Выбрать главу

После грехопадения, которое, сделав язык посредником, заложило основу множественности языков, до смешения их оставался один лишь шаг. Поскольку люди нарушили чистоту имени, достаточно было только отойти от того созерцания вещей, в котором человек проникается их языком, — чтобы отнять у людей общее основание уже пораженного духа языка. Там, где путаются вещи, должны смешиваться и знаки. К порабощению языка в болтовне присоединяется — как почти неизбывное его последствие — порабощение вещей в шутовстве. В этом отдалении от вещей, которое было порабощением, возник план строительства Вавилонской башни, а с ним и смешение языков.
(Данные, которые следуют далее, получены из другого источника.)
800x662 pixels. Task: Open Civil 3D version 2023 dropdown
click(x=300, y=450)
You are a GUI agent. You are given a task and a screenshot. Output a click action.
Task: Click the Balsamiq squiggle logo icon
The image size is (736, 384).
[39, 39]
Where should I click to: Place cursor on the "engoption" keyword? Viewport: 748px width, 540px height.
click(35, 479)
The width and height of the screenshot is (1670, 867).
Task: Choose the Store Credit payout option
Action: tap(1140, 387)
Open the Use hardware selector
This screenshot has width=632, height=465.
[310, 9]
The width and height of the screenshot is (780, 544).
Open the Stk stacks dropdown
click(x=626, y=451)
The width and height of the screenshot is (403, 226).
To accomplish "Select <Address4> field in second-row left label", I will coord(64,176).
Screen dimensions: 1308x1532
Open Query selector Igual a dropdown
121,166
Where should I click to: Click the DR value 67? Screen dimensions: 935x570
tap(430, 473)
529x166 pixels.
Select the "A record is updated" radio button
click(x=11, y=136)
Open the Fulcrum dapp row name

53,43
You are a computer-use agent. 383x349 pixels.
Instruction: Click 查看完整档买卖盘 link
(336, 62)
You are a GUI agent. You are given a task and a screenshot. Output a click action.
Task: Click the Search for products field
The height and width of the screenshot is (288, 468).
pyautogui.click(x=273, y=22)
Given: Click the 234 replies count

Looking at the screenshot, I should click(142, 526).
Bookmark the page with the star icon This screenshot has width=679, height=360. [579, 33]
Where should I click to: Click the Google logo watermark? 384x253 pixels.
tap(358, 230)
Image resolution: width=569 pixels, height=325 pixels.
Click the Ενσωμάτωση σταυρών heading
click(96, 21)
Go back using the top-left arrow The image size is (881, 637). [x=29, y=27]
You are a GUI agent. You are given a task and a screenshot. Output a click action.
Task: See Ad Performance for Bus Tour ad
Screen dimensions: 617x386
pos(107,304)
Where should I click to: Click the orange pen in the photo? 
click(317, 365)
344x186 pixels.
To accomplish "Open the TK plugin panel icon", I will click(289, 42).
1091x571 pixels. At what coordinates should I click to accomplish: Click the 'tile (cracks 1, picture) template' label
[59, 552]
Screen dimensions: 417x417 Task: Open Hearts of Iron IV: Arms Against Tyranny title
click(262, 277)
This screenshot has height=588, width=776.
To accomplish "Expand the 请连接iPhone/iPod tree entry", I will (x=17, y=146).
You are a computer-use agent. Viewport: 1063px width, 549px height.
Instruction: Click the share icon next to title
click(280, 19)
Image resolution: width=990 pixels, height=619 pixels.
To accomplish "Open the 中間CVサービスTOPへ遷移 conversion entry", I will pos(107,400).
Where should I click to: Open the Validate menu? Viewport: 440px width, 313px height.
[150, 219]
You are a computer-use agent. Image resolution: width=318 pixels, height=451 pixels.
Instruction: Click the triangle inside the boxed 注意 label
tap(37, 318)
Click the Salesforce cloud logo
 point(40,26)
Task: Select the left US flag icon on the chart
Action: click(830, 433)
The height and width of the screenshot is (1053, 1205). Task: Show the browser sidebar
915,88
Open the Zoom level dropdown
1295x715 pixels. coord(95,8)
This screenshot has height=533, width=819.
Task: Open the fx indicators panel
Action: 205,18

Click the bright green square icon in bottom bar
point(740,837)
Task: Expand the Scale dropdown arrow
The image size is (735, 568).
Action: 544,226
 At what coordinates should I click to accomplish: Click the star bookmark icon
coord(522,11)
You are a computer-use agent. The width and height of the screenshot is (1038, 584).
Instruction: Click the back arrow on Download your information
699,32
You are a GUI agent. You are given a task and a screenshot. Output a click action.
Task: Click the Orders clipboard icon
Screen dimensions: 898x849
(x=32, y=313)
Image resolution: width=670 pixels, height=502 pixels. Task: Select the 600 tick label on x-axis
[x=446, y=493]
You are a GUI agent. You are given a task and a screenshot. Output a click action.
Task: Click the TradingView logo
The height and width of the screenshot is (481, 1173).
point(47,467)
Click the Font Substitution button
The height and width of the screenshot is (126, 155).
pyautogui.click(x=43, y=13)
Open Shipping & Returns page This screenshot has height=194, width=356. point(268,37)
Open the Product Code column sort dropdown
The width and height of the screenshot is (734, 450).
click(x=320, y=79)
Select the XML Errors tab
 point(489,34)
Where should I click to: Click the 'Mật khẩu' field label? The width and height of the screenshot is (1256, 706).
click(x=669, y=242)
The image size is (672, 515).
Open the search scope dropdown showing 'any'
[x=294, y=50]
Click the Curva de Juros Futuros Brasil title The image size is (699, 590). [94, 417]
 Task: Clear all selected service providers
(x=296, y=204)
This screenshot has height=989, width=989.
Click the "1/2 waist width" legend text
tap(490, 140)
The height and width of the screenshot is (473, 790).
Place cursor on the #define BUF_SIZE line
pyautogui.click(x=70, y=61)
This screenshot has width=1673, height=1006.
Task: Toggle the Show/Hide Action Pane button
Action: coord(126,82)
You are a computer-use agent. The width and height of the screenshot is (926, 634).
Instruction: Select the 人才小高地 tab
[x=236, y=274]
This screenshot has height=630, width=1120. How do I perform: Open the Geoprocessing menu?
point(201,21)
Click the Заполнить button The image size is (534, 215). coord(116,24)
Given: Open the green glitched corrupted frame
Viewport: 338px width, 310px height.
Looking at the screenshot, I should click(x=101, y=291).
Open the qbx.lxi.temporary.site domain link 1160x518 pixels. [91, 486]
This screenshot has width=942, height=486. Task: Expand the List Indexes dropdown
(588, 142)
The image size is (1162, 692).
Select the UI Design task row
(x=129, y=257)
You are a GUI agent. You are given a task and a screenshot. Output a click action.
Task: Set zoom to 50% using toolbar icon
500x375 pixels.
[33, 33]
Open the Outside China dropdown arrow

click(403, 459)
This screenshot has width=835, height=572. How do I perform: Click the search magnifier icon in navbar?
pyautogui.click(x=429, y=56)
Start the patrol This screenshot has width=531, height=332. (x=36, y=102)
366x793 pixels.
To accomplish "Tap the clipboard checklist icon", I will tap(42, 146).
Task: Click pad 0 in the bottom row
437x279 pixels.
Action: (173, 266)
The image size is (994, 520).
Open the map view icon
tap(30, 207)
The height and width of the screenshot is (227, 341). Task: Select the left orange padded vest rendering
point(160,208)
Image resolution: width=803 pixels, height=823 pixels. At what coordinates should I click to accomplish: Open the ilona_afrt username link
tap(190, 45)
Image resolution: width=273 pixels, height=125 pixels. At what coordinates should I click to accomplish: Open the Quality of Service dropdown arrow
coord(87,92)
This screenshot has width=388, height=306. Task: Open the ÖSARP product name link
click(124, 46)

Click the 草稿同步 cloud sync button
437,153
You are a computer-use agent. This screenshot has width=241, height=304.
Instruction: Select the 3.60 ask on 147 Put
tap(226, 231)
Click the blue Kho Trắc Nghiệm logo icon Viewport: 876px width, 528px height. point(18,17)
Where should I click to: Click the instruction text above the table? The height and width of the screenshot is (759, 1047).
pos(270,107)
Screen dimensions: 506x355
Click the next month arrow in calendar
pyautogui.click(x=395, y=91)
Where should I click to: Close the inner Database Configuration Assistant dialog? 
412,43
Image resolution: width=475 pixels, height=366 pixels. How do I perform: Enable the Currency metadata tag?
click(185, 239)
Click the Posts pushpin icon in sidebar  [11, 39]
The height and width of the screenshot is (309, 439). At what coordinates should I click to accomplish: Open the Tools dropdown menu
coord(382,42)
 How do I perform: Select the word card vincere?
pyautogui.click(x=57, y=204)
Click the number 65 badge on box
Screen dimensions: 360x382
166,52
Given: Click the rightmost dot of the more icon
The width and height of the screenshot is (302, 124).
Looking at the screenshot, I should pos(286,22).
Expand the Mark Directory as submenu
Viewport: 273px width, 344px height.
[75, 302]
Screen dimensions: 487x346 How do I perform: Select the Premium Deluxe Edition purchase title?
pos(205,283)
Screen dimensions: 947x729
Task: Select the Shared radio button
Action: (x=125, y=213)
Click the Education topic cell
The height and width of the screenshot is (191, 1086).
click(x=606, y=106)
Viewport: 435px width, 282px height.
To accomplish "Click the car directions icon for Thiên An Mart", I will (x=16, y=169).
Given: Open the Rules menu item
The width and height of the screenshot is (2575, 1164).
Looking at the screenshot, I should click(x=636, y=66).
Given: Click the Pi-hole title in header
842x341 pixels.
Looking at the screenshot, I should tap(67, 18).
Жизнь человека в чистом духе языка была блаженной. Но природа нема. Впрочем, во второй главе книги Бытия можно отчетливо ощутить, как эта немота, которой человек дал имя, сама стала блаженной, только низшего порядка. У живописца Мюллера Адам говорит о зверях, покидающих его после того, как он дал им имя: «…и узрел благородство, с каким устремлялись они от меня, потому что человек даровал им имя». Но после грехопадения, когда Бог насылает проклятие на землю, облик природы коренным образом меняется. Возникает другая ее немота, которую мы подразумеваем, когда говорим о глубокой скорби природы. Вся природа начнет жаловаться, если ей даровать язык, — такова метафизическая истина. (При этом «даровать язык» значит, разумеется, нечто большее, чем «сделать так, чтобы она смогла говорить».) Это утверждение имеет двойной смысл. Во–первых, оно означает, что она жалуется на сам язык. Безъязычие — вот великое страдание природы (ради искупления природы в ней присутствуют жизнь и язык человека, а не только поэта, как обычно считается). Во–вторых, в нем говорится, что она станет жаловаться. Но жалоба — это самое неопределенное, беспомощное выражение языка, почти все, что в нем есть, — это дуновение чувства; и где бы ни шелестела листва, в шелесте этом слышна жалоба. Природа скорбит, ибо она нема. Обернув эту фразу, мы проникнем еще глубже в сущность природы: она немеет, потому что ее вынуждает к этому скорбь. Во всякой скорби обитает глубочайшая склонность к безъязычию, что бесконечно больше, чем неспособность или нежелание нечто сообщать. Скорбящее чувствует, что целиком и полностью познано непознаваемым. В обретении имени — даже если именующий богоподобен, если он блажен, — всегда, похоже, остается предчувствие скорби. И насколько же сильнее это предчувствие, если обретается имя не в блаженном райском языке имен, а в сотнях человеческих языков, где имя уже поблекло, но в которых, по речению Бога, познаются вещи. У вещей нет имен собственных, кроме как в Боге. Ибо в созидающем слове Бог, конечно, вызвал их к жизни по их собственным именам. Но в языке людей они переименованы. В отношении человеческих языков к языкам вещей есть нечто, приблизительно обозначаемое как «переименование», — как глубочайшая языковая основа всякой скорби и (со стороны вещей) всякого онемения. Переименование как Языкова я сущность скорби указывает на другое замечательное отношение языка — на сверхопределенность, которая господствует в трагическом отношении между языками людей, на них говорящих.